**読解文:**
==================================================

説明

複合材料の製造装置および製造方法

【課題】プリプレグを積層させる面が湾曲している長尺な型を用いてプリプレグを積層する場合でも、プリプレグを蛇行することなく積層でき、かつプリプレグ層間のエアが十分に抜出された複合材料を製造できる装置および方法の提供。
【解決手段】型Mの一端から他端へ移動しながらプリプレグ11を型Mに供給する供給機構20と、供給機構20に連動して型Mの一端から他端へ移動しながらプリプレグ11層間のエアを抜出すエア抜き機構30を具備し、供給機構20はプリプレグ11と離型紙12の積層物10を巻き出すプリプレグ巻き出し手段21、離型紙12を巻き取る離型紙巻き取り手段22、プリプレグ11を位置補正する位置補正手段23を備え、エア抜き機構30は横並びに隣接して配列した複数の円板からなる、円柱状かつエア抜き機構30の移動方向Fに湾曲した押さえ手段31を備える複合材料の製造装置1。

【発明の詳細な説明】
【技術分野】
【0001】
本発明は、複合材料の製造装置および製造方法に関する。
【背景技術】
【0002】
繊維強化複合材料は、軽量かつ高強度の特性から利用分野が広がっており、例えば、金属材料代替として飛行機、船舶、鉄道車両、自動車、ゴルフクラブ、テニスラケットなど、スポーツ・レジャー用途から自動車や航空機等の産業用途まで、幅広く用いられている。
繊維強化複合材料は、炭素繊維などの強化繊維に熱硬化性樹脂または熱可塑性樹脂が含浸したシート状のプレプレグを長尺な型内に積層し、その後、硬化することで作製することがある。
【0003】
しかし、シート状のプレプレグを人手で積層すると、プリプレグが真っ直ぐに積層されずに蛇行したり、プリプレグに皺が発生したりしやすく、得られる複合材料の強度が低下することがあった。また、型内に積層されたプリプレグ上に次のプリプレグを積層する際に、プリプレグ層間にエアが入り込むことがあった。プリプレグ層間にエアが入り込むと、得られる複合材料にボイドが残ってしまい、強度が低下しやすくなる。特に、型の幅方向の断面においてプリプレグを積層させる面が湾曲している型を用いてプリプレグを積層させる場合には、プリプレグの蛇行やプリプレグ層間へのエアの入り込みの問題は顕著であった。

==================================================

**データ項目:**

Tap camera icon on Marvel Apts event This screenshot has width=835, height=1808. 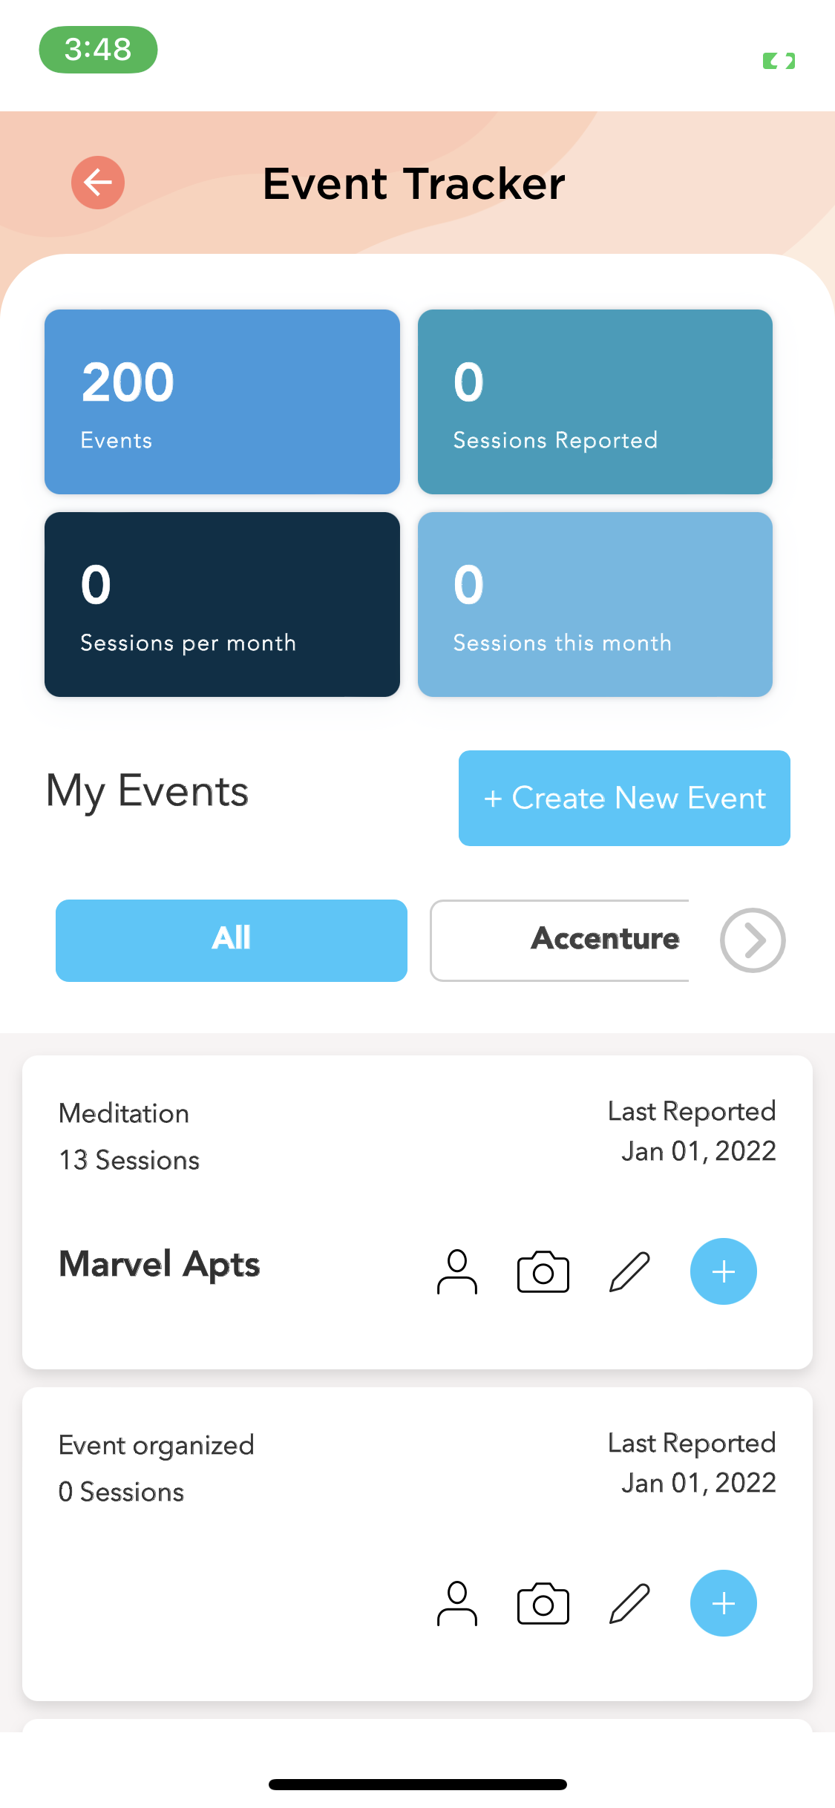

==================================================

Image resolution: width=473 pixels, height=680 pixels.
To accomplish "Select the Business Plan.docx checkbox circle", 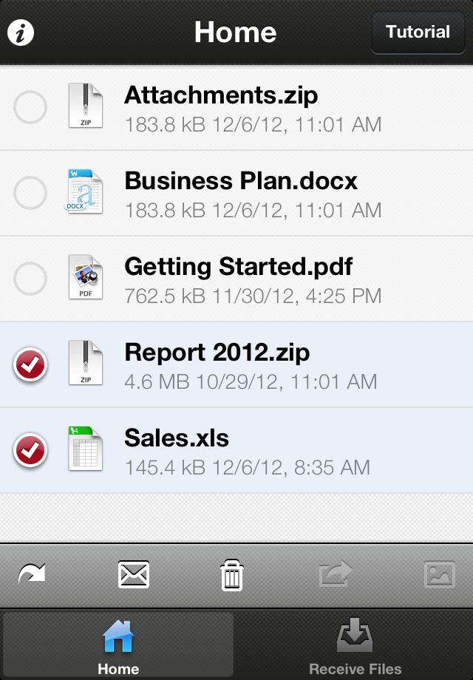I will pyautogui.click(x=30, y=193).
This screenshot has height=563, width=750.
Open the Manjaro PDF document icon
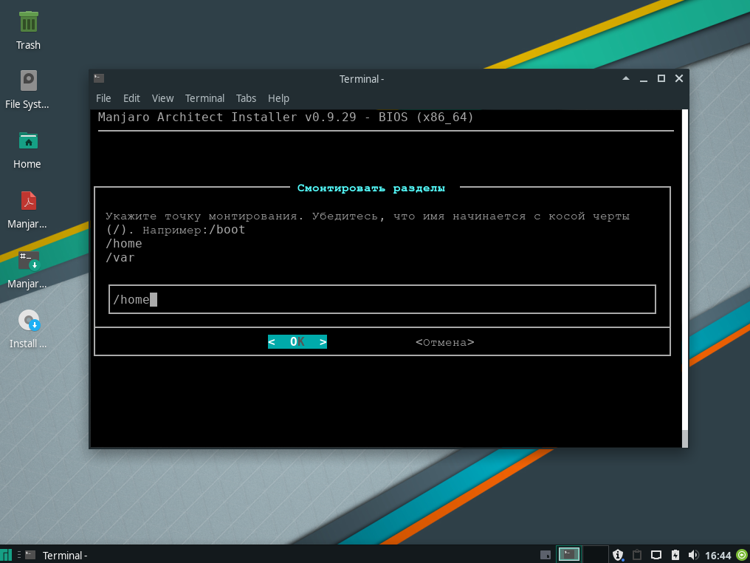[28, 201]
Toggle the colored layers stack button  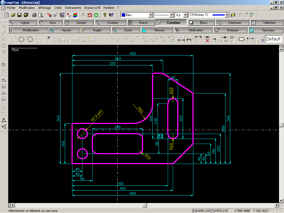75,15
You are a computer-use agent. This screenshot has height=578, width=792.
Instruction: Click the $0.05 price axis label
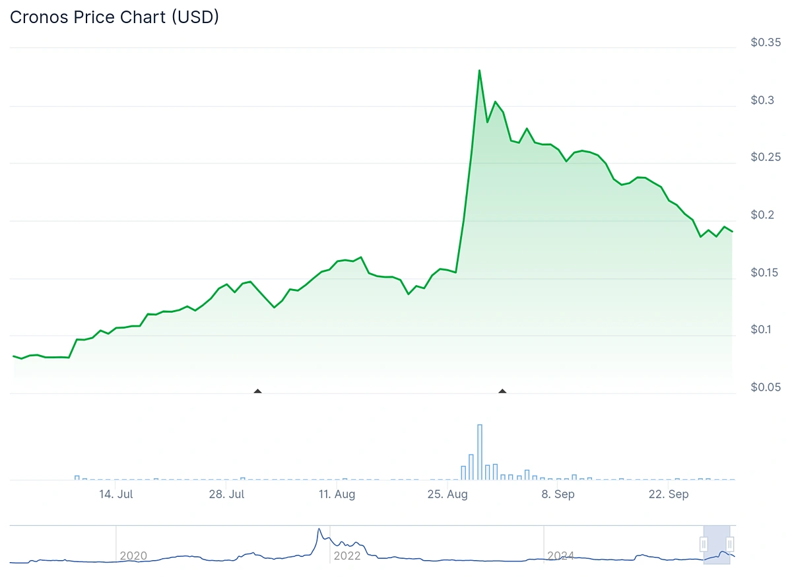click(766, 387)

==================================================

**やること:**
1: 読解文によると、繊維強化複合材料の利用分野が広がっているのはどのような特性によるか。
2: 複合材料の製造装置についての読解文を、最後の文の続きから書き進めよ。

**解答:**
1: 軽量かつ高強度という特性による。

2:
【0004】
プリプレグを型内に自動で積層する装置として、例えば特許文献1には、回転しながら押圧する圧接ローラにより所定の押圧力で、紙管から引き出されたプリプレグシートを付着させながら基材(型)に積層するプリプレグの自動積層装置が開示されている。
また、非特許文献1には、シートを積層する方法として、ローラでシートを押さえ付けながら積層する方法が開示されている。
【先行技術文献】
【特許文献】
【0005】
【特許文献1】特開2006−218720号公報
【非特許文献】
【0006】
【非特許文献1】”Automated Tape Laying”、[online]、Automated Dynamics社、[平成23年5月31日検索]、インターネット<URL:http://www.automateddynamics.com/content/automated_tape_laying>
【発明の概要】
【発明が解決しようとする課題】
【0007】
しかしながら、特許文献1や非特許文献1に記載のように、ローラでプリプレグを押し付けながら積層させる場合でも、プリプレグ層間のエアを十分に抜出すことは必ずしも容易ではなかった。特に、プリプレグを積層させる面が湾曲している型を用いてプリプレグを積層させる場合、特許文献1の装置や非特許文献1に記載の方法では十分に対応できなかった。仮にこれらの装置や方法を用いて、プリプレグを積層させる面が湾曲している型にプリプレグを積層させた場合には、プリプレグ層間にエアが残りやすかった。このため、オーブン成形法ではプリプレグ層間にエアが残り高品質の成形品が得られない場合があった。
【0008】
本発明は上記事情に鑑みてなされたもので、プリプレグを積層させる面が湾曲している長尺な型を用いてプリプレグを積層する場合でも、プリプレグを蛇行することなく積層でき、かつプリプレグ層間のエアが十分に抜出された複合材料を製造できる装置および方法を提供することを目的とする。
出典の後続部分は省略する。